Cet article a été publié le 11 août par la Revue politique et parlementaire,

voir https://www.revuepolitique.fr/du-bon-usage-de-lexpertise/

2 Messages

  • Du bon usage de l’expertise

    Le 1er septembre à 18:57 par Jeff

    Supposez une académie de savants, composée des représentants les plus illustres de la science ; supposez que cette académie soit chargée de la législation, de l’organisation de la société, et que, ne s’inspirant que de l’amour le plus pur de la vérité, elle ne lui dicte que des lois absolument conformes aux plus récentes découvertes de la science.(...)
    Un corps scientifique auquel on aurait confié le gouvernement de la société finirait bientôt par ne plus s’occuper du tout de science, mais d’une tout autre affaire ; et cette affaire, l’affaire de tous les pouvoirs établis, serait de s’y éterniser en rendant la société confiée à ses soins toujours plus stupide et par conséquent plus nécessiteuse de son gouvernement et de sa direction. (...) Si le peuple doit se garder du gouvernement des savants, à plus forte raison doit-il se prémunir contre celui des idéalistes inspirés. (Bakounine)

  • Du bon usage de l’expertise

    Le 2 septembre à 10:48 par affliction

    Après avoir constaté ces ’dérives’ du discours public, des mises en place de la mondialisation, il serait pertinent d’en déterminer les causes !!

    Car en fin se plaindre, se lamenter d’une tendance longue du régime social planétaire (ou seulement occidental) ne sert de rien sans :
    1 déterminer les causes
    2 en déduire des remèdes.

    Rappel : cela fait à peu près deux siècles que l’on se croit en république en se le répétant dans chaque propos
    mais cela fait deux siècles que l’on est gouverné par les ultra-riches.
    Et c’est indéniable.
    Donc deux siècles de dictature des ultra-riches.
    La dictature (telle que vue ici) est le contrôle absolu des décisions économiques par d’autres que la population.

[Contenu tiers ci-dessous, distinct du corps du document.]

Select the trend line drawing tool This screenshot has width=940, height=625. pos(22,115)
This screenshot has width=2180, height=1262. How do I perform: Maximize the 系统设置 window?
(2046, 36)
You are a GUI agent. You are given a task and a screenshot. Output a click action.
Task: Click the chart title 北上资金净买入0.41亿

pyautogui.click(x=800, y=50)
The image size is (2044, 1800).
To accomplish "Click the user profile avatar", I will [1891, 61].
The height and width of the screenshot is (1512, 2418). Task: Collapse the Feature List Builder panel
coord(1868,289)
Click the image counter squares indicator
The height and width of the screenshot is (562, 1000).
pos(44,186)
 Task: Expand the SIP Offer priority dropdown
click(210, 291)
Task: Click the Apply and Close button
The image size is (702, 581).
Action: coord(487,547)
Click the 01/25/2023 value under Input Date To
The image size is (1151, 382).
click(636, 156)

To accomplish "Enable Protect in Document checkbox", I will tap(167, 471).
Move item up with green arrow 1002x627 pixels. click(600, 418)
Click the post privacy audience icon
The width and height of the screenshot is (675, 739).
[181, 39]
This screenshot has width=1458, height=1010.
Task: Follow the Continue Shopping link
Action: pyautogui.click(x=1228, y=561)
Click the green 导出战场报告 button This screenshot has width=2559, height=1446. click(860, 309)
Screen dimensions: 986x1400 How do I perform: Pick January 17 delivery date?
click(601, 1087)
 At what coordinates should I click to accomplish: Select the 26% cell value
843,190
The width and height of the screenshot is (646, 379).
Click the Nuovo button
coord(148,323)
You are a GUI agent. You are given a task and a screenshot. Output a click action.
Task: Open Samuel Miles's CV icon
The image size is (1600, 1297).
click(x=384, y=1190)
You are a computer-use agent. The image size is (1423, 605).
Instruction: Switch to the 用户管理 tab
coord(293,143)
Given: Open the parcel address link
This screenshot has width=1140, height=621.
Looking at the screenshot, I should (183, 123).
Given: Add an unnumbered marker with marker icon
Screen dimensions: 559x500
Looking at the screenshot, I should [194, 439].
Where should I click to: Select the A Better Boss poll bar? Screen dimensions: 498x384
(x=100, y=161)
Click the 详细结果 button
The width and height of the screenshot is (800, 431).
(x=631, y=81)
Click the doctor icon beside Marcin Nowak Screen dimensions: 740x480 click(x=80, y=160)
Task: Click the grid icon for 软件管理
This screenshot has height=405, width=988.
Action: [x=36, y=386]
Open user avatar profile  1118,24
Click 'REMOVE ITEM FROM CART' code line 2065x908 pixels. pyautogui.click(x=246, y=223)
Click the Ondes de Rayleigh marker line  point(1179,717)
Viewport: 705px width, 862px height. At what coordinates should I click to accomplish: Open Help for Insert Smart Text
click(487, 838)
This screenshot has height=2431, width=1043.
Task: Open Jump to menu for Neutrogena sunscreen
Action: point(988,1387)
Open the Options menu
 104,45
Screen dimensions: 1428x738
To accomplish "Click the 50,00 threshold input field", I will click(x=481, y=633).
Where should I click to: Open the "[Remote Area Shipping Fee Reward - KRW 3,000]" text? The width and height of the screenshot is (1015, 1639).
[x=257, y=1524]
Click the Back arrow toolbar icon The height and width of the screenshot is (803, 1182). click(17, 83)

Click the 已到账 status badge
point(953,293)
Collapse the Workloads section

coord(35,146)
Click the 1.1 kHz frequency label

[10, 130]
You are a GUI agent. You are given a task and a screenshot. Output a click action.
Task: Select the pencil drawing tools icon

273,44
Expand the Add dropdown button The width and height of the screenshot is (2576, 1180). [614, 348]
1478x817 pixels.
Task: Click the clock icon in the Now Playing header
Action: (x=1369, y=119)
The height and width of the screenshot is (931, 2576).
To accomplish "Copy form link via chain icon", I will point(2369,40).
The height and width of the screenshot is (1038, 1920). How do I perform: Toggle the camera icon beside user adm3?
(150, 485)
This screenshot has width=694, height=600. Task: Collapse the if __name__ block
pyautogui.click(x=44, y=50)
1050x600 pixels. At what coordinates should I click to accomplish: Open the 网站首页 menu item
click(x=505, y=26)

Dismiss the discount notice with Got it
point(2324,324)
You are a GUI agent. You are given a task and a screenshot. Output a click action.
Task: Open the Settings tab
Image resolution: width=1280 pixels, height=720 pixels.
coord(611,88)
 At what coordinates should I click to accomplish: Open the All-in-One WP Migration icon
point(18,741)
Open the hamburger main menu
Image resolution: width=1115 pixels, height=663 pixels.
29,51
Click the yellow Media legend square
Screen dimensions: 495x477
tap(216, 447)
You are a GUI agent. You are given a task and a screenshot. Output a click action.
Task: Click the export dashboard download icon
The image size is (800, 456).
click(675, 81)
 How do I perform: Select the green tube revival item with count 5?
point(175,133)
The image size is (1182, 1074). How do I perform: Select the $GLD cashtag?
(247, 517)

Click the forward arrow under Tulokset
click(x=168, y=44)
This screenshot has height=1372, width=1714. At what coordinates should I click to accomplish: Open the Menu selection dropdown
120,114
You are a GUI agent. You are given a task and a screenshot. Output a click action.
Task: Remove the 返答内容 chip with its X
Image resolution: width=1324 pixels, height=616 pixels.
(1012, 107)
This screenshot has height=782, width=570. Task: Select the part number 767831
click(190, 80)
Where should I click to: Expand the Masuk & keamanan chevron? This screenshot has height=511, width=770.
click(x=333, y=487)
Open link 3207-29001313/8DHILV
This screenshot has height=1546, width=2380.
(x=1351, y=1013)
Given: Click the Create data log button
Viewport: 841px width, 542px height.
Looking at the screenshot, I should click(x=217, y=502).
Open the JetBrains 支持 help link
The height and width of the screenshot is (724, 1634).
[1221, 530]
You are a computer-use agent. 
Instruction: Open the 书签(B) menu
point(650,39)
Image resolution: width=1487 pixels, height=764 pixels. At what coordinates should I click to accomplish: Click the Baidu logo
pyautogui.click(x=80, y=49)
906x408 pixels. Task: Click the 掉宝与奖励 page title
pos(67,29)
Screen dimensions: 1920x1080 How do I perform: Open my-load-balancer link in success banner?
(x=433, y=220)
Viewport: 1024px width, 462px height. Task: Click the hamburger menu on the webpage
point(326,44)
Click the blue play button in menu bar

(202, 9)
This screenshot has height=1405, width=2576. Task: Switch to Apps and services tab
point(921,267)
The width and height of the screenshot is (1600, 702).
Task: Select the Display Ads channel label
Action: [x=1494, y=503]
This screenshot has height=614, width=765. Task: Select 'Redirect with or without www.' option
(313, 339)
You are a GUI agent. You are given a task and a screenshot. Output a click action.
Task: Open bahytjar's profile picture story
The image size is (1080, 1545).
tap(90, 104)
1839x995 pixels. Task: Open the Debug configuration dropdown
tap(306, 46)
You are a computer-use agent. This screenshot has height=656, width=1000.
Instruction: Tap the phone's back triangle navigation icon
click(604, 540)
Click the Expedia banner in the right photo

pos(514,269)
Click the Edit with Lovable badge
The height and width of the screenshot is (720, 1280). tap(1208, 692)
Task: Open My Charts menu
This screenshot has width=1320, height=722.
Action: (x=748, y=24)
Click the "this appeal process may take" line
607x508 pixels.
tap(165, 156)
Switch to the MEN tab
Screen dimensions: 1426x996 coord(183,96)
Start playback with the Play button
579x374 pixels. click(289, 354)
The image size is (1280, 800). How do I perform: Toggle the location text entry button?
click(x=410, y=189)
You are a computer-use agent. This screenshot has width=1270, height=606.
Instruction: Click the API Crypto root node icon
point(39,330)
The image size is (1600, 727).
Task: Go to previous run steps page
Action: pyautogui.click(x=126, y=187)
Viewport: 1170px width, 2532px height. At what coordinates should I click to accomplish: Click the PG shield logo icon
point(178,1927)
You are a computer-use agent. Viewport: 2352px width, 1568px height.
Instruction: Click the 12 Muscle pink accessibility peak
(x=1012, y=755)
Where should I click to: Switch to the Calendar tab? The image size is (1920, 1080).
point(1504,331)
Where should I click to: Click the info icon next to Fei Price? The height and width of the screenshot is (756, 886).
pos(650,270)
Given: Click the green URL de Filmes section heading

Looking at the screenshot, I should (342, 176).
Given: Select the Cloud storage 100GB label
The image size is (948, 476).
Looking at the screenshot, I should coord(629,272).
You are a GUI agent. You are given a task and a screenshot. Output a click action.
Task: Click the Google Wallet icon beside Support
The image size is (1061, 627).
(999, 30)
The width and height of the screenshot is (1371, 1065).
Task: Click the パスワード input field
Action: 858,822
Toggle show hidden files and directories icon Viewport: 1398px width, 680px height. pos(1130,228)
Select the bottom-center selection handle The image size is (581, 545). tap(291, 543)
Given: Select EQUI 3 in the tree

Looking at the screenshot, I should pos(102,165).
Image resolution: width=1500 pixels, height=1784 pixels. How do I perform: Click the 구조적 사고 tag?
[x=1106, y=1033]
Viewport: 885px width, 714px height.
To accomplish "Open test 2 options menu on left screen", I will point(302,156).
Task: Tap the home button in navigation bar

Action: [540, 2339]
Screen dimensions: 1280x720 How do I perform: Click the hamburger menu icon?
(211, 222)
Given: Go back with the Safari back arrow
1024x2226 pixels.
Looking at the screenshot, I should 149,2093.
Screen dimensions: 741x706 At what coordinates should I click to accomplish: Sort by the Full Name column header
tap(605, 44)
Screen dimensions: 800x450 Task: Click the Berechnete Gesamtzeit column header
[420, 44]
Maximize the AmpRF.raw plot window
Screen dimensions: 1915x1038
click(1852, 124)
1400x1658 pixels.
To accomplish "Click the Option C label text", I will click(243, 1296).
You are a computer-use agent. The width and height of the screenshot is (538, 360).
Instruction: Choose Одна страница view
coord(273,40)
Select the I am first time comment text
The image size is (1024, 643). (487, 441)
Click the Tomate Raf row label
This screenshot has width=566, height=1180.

    Le basculement actuel est clairement vers un totalitarisme : c’est à dire que la dictature (donc absence de démocratie) se transforme en fascisme : la police de la pensée.
    La censure, la surveillance TOTALE (faits et gestes, écrits, paroles, achats, déplacements, santé, ..), les attaques des personnes POUR LEURS IDÉES, le pullulement d’officines de CONTRÔLE
    de la pensée, des opinions, etc ..

    Ce basculement typiquement fasciste (on peut comparer avec la STASI, le KGB ou la GESTAPO, nos Dominants font bcp plus et mieux) n’est que la suite logique d’un régime aux abois, ne sachant plus comment obtenir notre consentement, c’est à dire notre passivité face à la dégradation inexorable de notre niveau de vie.
    (nous consentions à la perte des libertés au travail exploitant, en échange d’une rémunération garantissant une AMÉLIORATION de notre niveau de vie ET pour nos descendants).

    Après les pillages et les dévastations, après la folie capitaliste (c’est à dire ses irresponsabilité et inconséquence)
    on se retrouve à devoir TOUT contingenter : déplacements, énergie, nourriture, eaux, santé, ...
    autrement que par la capacité monétaire (le marché) de chacun et quelques solidarités sociales.
    Dit autrement, le marché SACRÉ prouve son dysfonctionnement car il ne résout RIEN des FORMIDABLES problèmes planétaires advenus, et ceci contrairement aux discours depuis 2 siècles sur le libéralisme, la sociale-démocratie,
    Tout ceci se retrouve soudain caduque !
    Le DOGME donc s’effondre avec le fracas d’un cataclysme - comme ce fut le cas des guerres mondiales, mais en tout petit, versus les progrès de tuerie de masse constitués par nos Dominants.

    La civilisation soit-disant libérale (incrustée dans nos esprits lobotomisés) est donc en phase terminale
    malgré les promesses séculaires !!! "ILS" nous ont mené en courant à la catastrophe planétaire !!

    Cet exposé me parait le minimum d’honnêteté intellectuelle que chaque producteur d’idées devrait exposer à ses contemporains pour susciter une réaction : comme par exemple la nécessité d’une concertation DÉMOCRATIQUE de prise du pouvoir pour que NOUS, population, décidions de NOTRE avenir
    ET NON PAS SUIVRE LES HORREURS fascistes proposées par nos DOMINANTS.